====== Supplied data ======

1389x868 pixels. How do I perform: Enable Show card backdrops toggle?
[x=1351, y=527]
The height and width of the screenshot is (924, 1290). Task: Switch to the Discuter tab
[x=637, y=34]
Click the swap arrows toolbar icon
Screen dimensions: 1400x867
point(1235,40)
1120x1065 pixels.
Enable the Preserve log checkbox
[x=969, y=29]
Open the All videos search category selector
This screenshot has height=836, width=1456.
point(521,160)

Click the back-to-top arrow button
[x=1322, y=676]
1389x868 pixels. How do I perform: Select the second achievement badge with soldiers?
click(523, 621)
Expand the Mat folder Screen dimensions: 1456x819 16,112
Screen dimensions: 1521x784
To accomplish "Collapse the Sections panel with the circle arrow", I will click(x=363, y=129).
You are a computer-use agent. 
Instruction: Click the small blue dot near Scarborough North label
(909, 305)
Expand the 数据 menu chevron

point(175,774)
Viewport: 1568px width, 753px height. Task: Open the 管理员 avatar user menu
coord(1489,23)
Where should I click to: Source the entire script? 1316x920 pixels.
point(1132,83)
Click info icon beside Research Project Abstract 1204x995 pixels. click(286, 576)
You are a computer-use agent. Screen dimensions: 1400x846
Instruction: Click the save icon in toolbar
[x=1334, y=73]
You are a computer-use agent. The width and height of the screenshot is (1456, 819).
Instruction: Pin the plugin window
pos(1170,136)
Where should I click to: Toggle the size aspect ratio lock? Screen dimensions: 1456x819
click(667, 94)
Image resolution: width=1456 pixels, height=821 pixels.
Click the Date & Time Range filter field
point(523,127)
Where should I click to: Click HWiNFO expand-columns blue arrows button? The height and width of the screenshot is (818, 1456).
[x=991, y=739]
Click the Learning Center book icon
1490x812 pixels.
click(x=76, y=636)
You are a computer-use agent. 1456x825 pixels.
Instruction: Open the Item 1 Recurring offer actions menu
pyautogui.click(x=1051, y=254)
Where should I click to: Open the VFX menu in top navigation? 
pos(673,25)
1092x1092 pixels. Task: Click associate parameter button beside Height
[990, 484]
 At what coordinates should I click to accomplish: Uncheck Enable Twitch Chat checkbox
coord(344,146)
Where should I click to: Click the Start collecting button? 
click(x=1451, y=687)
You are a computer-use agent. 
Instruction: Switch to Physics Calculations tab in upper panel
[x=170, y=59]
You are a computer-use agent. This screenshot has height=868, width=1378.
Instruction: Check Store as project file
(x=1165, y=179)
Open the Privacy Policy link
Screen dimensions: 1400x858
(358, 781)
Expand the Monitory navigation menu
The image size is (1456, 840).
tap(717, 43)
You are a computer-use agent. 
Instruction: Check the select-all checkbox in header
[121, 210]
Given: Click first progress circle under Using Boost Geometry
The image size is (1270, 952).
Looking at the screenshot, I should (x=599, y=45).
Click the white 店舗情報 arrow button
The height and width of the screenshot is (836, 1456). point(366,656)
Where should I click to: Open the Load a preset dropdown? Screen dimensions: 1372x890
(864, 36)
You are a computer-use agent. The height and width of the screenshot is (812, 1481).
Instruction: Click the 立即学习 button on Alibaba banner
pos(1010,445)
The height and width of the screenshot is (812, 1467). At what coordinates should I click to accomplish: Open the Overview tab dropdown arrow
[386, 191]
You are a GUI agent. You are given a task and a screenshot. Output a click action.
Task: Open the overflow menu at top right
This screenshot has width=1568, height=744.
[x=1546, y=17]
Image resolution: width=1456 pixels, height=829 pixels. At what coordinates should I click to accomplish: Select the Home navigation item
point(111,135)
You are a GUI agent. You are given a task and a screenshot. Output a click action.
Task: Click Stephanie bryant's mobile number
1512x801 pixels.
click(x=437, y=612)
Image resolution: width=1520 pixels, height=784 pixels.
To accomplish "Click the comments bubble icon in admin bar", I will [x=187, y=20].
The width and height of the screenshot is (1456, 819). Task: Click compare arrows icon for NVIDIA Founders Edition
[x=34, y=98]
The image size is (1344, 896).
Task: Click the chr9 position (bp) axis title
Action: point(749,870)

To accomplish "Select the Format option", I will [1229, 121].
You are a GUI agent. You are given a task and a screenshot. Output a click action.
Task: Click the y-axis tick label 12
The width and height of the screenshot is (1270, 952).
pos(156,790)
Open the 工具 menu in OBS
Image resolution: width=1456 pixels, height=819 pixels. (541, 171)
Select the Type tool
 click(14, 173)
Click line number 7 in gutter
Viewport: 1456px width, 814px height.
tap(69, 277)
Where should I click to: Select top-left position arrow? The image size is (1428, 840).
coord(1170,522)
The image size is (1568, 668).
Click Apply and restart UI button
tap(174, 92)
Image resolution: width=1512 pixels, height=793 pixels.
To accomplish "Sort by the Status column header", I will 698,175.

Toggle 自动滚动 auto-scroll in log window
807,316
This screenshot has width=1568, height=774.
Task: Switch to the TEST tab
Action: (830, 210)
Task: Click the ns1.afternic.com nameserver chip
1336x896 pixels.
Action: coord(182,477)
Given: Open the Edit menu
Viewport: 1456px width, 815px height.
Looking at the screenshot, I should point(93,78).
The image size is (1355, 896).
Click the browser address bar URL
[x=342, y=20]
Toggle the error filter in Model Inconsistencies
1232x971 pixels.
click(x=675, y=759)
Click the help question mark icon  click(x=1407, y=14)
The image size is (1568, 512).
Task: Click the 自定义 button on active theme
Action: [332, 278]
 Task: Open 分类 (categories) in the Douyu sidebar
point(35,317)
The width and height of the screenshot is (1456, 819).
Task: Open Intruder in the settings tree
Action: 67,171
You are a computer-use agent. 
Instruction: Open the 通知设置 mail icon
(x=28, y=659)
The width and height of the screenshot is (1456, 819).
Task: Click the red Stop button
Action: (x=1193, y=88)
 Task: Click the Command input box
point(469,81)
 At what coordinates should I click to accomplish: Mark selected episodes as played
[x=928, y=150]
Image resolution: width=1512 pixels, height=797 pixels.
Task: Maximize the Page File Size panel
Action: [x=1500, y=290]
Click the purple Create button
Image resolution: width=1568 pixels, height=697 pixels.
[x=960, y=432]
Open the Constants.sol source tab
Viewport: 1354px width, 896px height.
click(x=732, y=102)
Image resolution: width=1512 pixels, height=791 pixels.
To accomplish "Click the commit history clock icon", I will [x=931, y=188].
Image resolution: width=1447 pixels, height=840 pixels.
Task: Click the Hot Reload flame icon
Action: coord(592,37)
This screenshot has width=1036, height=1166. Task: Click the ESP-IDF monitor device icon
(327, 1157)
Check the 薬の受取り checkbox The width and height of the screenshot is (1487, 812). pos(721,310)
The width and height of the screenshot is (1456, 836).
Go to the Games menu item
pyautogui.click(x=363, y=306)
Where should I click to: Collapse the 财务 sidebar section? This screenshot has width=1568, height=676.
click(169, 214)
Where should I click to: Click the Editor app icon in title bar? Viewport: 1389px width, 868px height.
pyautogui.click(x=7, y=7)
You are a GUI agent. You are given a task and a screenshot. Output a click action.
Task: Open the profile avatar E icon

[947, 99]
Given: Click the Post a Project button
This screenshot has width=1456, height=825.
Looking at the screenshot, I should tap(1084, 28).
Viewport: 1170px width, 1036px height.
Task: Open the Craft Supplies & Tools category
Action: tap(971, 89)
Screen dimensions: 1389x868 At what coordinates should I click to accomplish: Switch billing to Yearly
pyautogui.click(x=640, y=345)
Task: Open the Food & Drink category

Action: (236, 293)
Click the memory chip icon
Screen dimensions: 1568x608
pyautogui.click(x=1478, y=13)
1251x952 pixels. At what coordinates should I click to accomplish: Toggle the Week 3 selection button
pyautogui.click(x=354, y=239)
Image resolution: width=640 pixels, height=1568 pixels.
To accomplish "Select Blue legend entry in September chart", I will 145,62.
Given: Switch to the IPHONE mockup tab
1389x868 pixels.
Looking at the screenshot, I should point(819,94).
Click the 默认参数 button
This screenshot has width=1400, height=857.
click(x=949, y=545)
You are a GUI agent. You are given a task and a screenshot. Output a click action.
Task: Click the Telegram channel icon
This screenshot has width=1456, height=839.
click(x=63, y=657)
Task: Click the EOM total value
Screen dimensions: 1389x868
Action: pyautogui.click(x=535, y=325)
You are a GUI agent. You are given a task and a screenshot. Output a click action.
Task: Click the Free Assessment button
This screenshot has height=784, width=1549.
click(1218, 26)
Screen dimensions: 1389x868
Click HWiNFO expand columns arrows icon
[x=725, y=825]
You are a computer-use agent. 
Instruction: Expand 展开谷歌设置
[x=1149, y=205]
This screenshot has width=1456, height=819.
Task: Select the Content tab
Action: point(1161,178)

======

* [Task prompt] Quote the data above from the line containing "1092x1092 pixels. Task: Click" to the line containing "You are a computer-use agent. This", inclusive, and stop.

* [Completed exercise]
1092x1092 pixels. Task: Click associate parameter button beside Height
[990, 484]
 At what coordinates should I click to accomplish: Uncheck Enable Twitch Chat checkbox
coord(344,146)
Where should I click to: Click the Start collecting button? 
click(x=1451, y=687)
You are a computer-use agent. 
Instruction: Switch to Physics Calculations tab in upper panel
[x=170, y=59]
You are a computer-use agent. This screenshot has height=868, width=1378.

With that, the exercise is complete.